-- About this task --
Below are some records; repeat them all exactly, minus the pictures.

━━━━━ Material for this task

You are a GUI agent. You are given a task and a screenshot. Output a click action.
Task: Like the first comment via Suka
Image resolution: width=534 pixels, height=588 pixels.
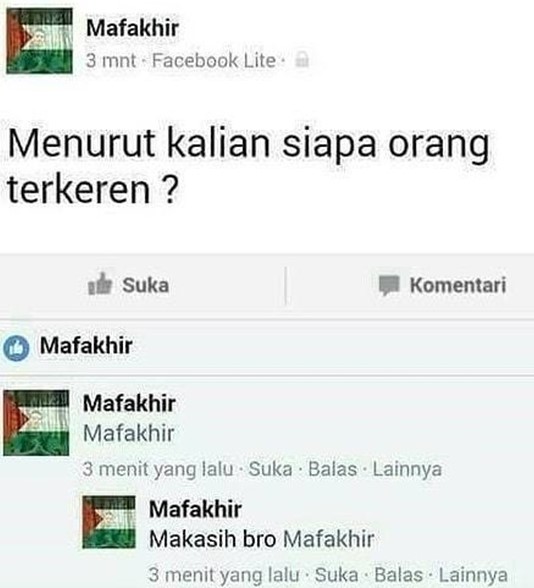(270, 469)
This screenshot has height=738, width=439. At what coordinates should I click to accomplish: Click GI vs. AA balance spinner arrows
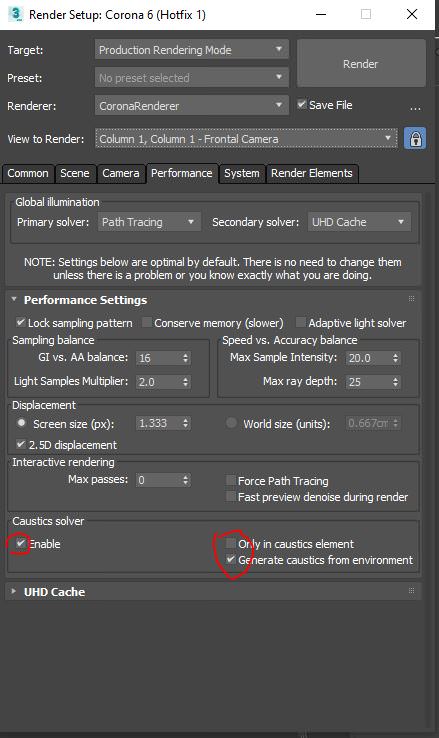pos(186,358)
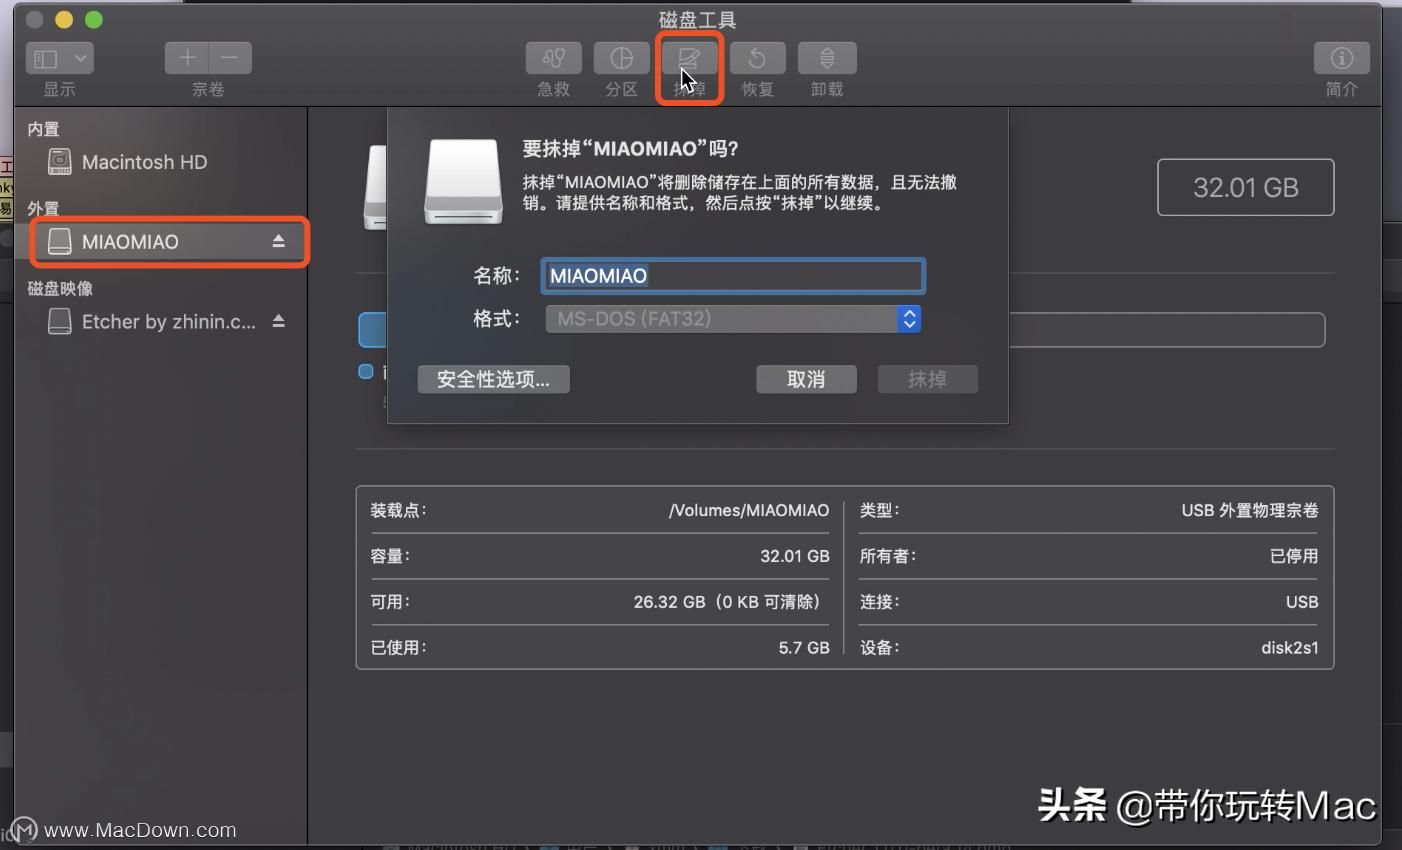Open the MS-DOS (FAT32) format dropdown
The height and width of the screenshot is (850, 1402).
point(908,318)
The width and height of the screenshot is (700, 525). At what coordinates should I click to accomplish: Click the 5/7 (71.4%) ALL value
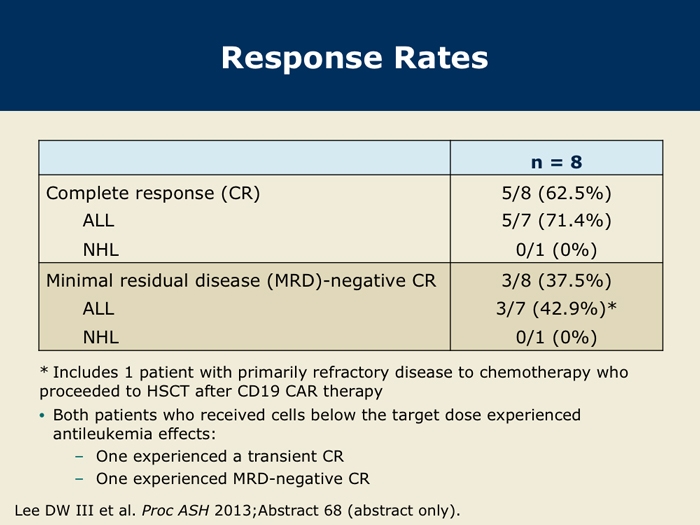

━━━━━━━━━━

-- Response box --
You are a GUI agent. You are given a task and a screenshot. Output a click action.
Task: Like the first comment via Suka
Image resolution: width=534 pixels, height=588 pixels.
(270, 469)
This screenshot has height=738, width=439. At what coordinates should I click to accomplish: Click GI vs. AA balance spinner arrows
pos(186,358)
Open the MS-DOS (FAT32) format dropdown
The height and width of the screenshot is (850, 1402).
point(908,318)
The width and height of the screenshot is (700, 525). At what coordinates should I click to accomplish: Click the 5/7 (71.4%) ALL value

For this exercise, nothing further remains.